After Iowa: How Did the 430 Forecast Perform?

02 February 2016

So how did my 430 model do? On both sides the 30-day version was significantly worse than the 4-day. That makes sense; there was a lot of polling in the final days, and a good number of voters wait until the end of a campaign to make up their minds already.

On the Democratic side, the race looked like a coin flip, with the odds very, very slightly in Clinton’s favor. As it turns out the race is being called (by Sanders, at least) a virtual tie, and in fact several delegates were awarded on coin flips ¹. Martin O’Malley over-performed in the model; seems like none of his people bothered to show up.

On the Republican side, the 430 model far overestimated Trump’s chances, and underestimated both Cruz and Rubio. It’s a great example of garbage in, garbage out. The polls overestimated how many of Trump’s voters would turn out (and how few of Cruz’s would), so the model did the same. With Rubio, I think, what happened was a little different: he surged very late and very fast, and there just weren’t many polls at the right time to catch it.

So, should we change the model at all? Maybe we should assume all Trump results are inflated (which I feel is probably true) and deflate them by some amount. That feels pretty arbitrary, though, and we’d probably overcompensate anyway. Or we could try to see which pollsters are the best and weight accordingly. That also seems prone to over-fitting, though, unless you want to go the full 538. So I don’t think I’m going to try to add too much sophistication in it that way.

I do think I may fool around both with the time-weighting function, which was more or less pulled out of a hat, and with the window. It may be that, instead of looking at a time-window (so, all polls in the last 30 days), it would be more helpful to look at a number-of-polls window, still weighted by time-delay. That way, as we get closer to elections and more polling happens, we zero in automatically. I’ll probably put out a new version for New Hampshire and see what that looks like.

And you should, too! The notebook is available here, so feel free to make your own version and let me know on Twitter if you come up with anything interesting!

The Clinton campaign won 6 of 6 tosses, the odds of which are only 1 in 64. But surely if the Clinton camp were sharp enough to pre-supply unfair coins they would have won outright, right? Right?↩︎

How to Knock Off Nate Silver: the 430 Election Forecast Model

01 February 2016

It’s caucus day in Iowa, so what better time to rip off Nate Silver? Silver has a well-respected election forecasting model based on polls, polling firms’ historical house effects and accuracy, and a few non-poll factors like endorsements. Probably took a lot of hard work.

But it’s actually pretty easy to build a simple poll-based model yourself using Python. I’ve thrown one together, which I’m calling the 430 model. Why 430? Because of the 80/20 rule: you can get 80 percent of the way there with 20 percent of the work, and 430 is about 80 percent of 538.
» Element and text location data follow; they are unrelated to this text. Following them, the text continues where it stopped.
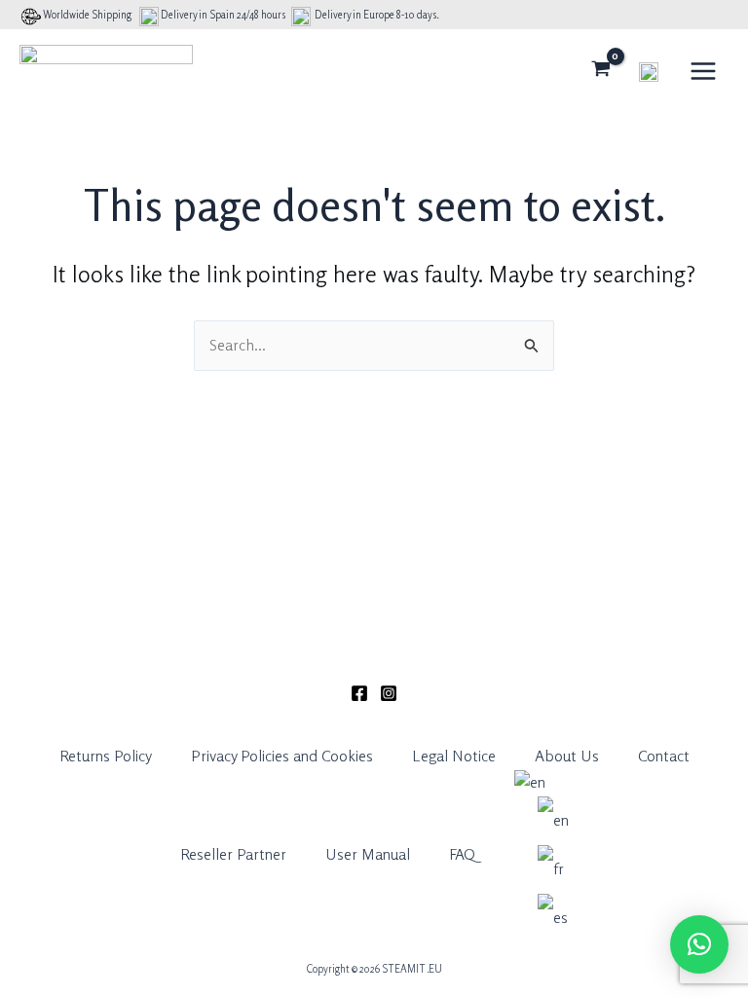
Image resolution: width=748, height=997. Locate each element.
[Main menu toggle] (703, 70)
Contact (664, 755)
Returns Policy (105, 755)
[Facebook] (359, 693)
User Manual (367, 854)
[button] (699, 944)
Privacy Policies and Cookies (282, 755)
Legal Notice (454, 755)
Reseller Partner (233, 854)
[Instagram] (388, 693)
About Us (567, 755)
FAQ (462, 854)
Everything below is available in a Jupyter notebook here Let’s start with a little setup:

import collections
import datetime

import numpy as np
import pandas as pd
import requests

API_ENDPOINT = "http://elections.huffingtonpost.com/pollster/api/polls"

np.random.seed(2016)

So, first, let’s get our polling data, which we can do using the Pollster API:

def get_all_results(state='US', party='gop', start_date='2015-6-1'):
    topic = '2016-president-{}-primary'.format(party)
    params = {'state': state,
              'after': start_date,
              'topic': topic
             }
    page = 1
    while True:
        params['page'] = page
        page_results = requests.get(API_ENDPOINT,
                                    params=params).json()
        for poll in page_results:
            subpop = next(i['subpopulations'][0]
                          for i in poll['questions']
                          if i['topic'] == topic)
            for response in subpop['responses']:
                if response['first_name']:
                    yield {'poll': poll['id'],
                           'date': poll['end_date'],
                           'filter': subpop['name'].lower(),
                           'obs': subpop['observations'],
                           'candidate': '{} {}'.format(response['first_name'],
                                                       response['last_name']),
                           'mean': response['value']}

        if len(page_results) < 10:
            break
        page += 1

def get_polls(state='US', party='gop', start_date='2015-6-1'):
    polls = pd.DataFrame(get_all_results(state=state,
                                         party=party,
                                         start_date=start_date))
    polls['date'] = pd.to_datetime(polls['date'])
    return polls

Those two functions will allow us to specify a state, a party (either gop or dem, per Pollster), and how far back in time we want to go. What we get back is a Pandas DataFrame where each row has the result for one candidate for one poll, plus some metadata about the poll. All we really need for this model is the date, result, and number of observations, but I’ve also included the population screen in case you want to, say, restrict to only likely voters.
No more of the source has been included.